Long snapper Josh Harris had a couple of miscues during his rookie season, but for the most part was solid to good. If any one of the three specialist deserve competition, it would be him, but it’s not really necessary. Other than that, the Falcons might want to kick the tires on an undrafted kicker just to get a look-see at the young talent that is out there given Bryant’s increasing age. Bryant turns 38 in May and has two more years left on his contract.

The teams’ coverage units took a step back in 2012 due to the absences of Weems and Akeem Dent, who were the team’s best cover guys in 2011. Dent got more work on coverage towards the end of the year. The team still has solid performers with players like Kroy Biermann, Jason Snelling, Antone Smith, Drew Davis, Robert James, and Chris Owens. Healthy seasons from players such as Bradie Ewing, Kerry Meier, and/or Shann Schillinger could also improve the unit. Jonathan Massaquoi and Cliff Matthews flashed ability as well late in the year, and the team needs to get a greater contribution from Charles Mitchell, who will be replacing Chris Hope in all likelihood as the top reserve at safety. Overall, the Falcons coverage was more than capable last year. If the Falcons target reserves at wide receiver, linebacker, or in the secondary this off-season, you can be sure they will be expected to contribute in this arena as well.

Falcons FA Focus: Linebacker

February 12th, 2013 Comments off
Kim Klement-US PRESSWIRE

Jon Beason

I know I skipped over the defensive line positions in terms of looking at prospective free agents that could help the Falcons, but there are a lot of players to watch to drink it all in. So I’ll just instead skip ahead to the linebacker position won’t take a huge amount of effort to break down.

The Falcons need at linebacker centers around their desire to get better in coverage. It arguably cost them a chance at the Super Bowl after tight end Vernon Davis carved up the Falcon defense in the NFC Championship Game, following a year where tight ends seemed to do the same every week.

The Falcons are expected to challenge Stephen Nicholas for his role in the team’s nickel subpackage. The primary challenger probably will be middle linebacker Akeem Dent, but with Mike Peterson hitting free agency and unlikely to return, there is a definite void that could be filled this off-season. And it makes the most sense if that is a player that also can help out in coverage.

It makes sense if the Falcons wait until the draft to address this position. One of the many issues with the Falcons’ coverage at the linebacker position is a lack of speed. While Sean Weatherspoon, the unit’s best player does not lack in that arena, he too struggled at times to match up. Particularly with New Orleans Saints running back Darren Sproles, who worked him over in Week 13 last year. Upgrading in that area makes a lot of sense to try and give the team a linebacker that can deal with Sproles. That way, the Falcons can utilize Weatherspoon more effectively to cover tight end Jimmy Graham in those Saints matchups, which may prove ultimately more fruitful than previous attempts.

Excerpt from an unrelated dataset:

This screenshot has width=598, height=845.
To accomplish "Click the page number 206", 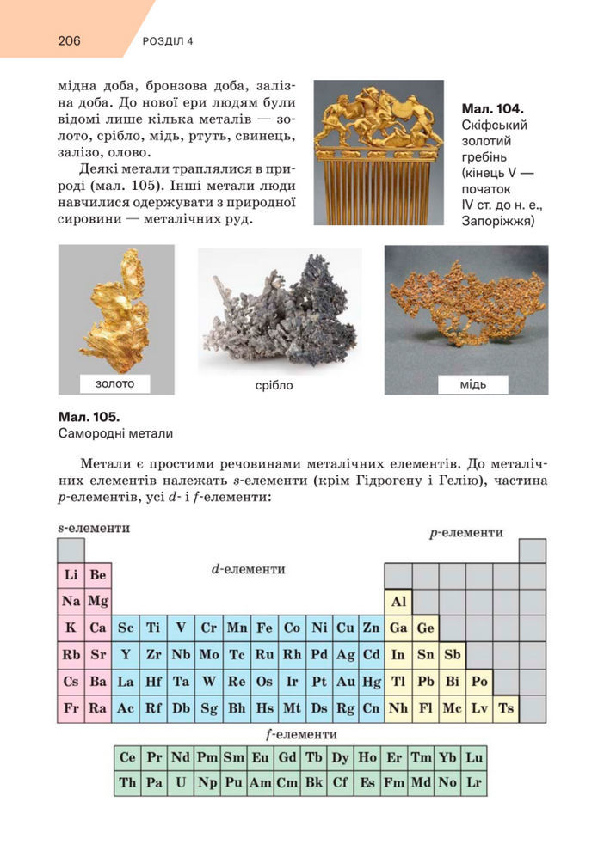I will click(x=70, y=40).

The simple fact is that linebackers in the draft are going to be younger, sprier, and ultimately more explosive than any veterans that have already accumulated wear and tear in the league. If the Falcons want someone with speed that can potentially match up with Sproles, their best options likely lie in the draft.

But that doesn’t mean that the Falcons can’t find veterans worth signing. With Peterson likely departing, the Falcons have a need for depth. Currently their backups are Robert James and Pat Schiller due to the release of Matt Hansen over the weekend.